I don’t know where we were. New York, maybe, or Toronto. Some metroplitan city with lots of tall, grey buildings and traffic jams and underground subways and roadside hotdog and pretzel stands. We were older, and the weather was just the way I like it. Slightly windy, with a chill in the air, the type that makes me want to walk faster, wear my new purple coat, and breathe out harder on purpose so I can watch my breath swirl around and dance with yours. You were standing at the end of the street, next to the deserted coffee shop which I’d regrettably insisted on trying once, waiting for me. I was late once again, and as I saw you from across the road, the urge to run and hug you from behind overwhelmed me.

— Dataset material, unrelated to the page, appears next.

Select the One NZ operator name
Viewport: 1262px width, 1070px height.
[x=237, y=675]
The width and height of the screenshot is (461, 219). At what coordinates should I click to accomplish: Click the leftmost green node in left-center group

But I waited, even when the signal turned crimson and the little green man on it told me it was safe to cross the road, I waited. You looked at your watch, possibly contemplated calling me, even took out your phone, but shook your head slightly and changed your mind. But I saw that smile, that barely-noticeable upward curving of your lips when you saw the screensaver on your phone, the black and white picture of you kissing my cheek while I looked at the camera smugly. No one else could have seen that hidden smile of yours but then again no one looks at you as closely as I do.
I watched you put your hands in your pockets, and lean against the red-brick wall of the delapitated coffee shop, looking around, a placid expression on your face. That was how you were, not rebelling or raging against everything around you but actually at peace with it. A simple man, and I couldn’t understand it, maybe I even envied it a little, the way you happily blended in. At that moment, I couldn’t even put into words the way my heart suddenly filled up with everything I felt for you. As you scraped the ground with the heel of your shoe, you caught sight of me and without even blinking, your eyes lit up. It overflowed then, everything I felt for you broke through the boundaries of my heart and overflowed into my veins, to the point where my pulse, my mind, my breath, they all seemed to stop.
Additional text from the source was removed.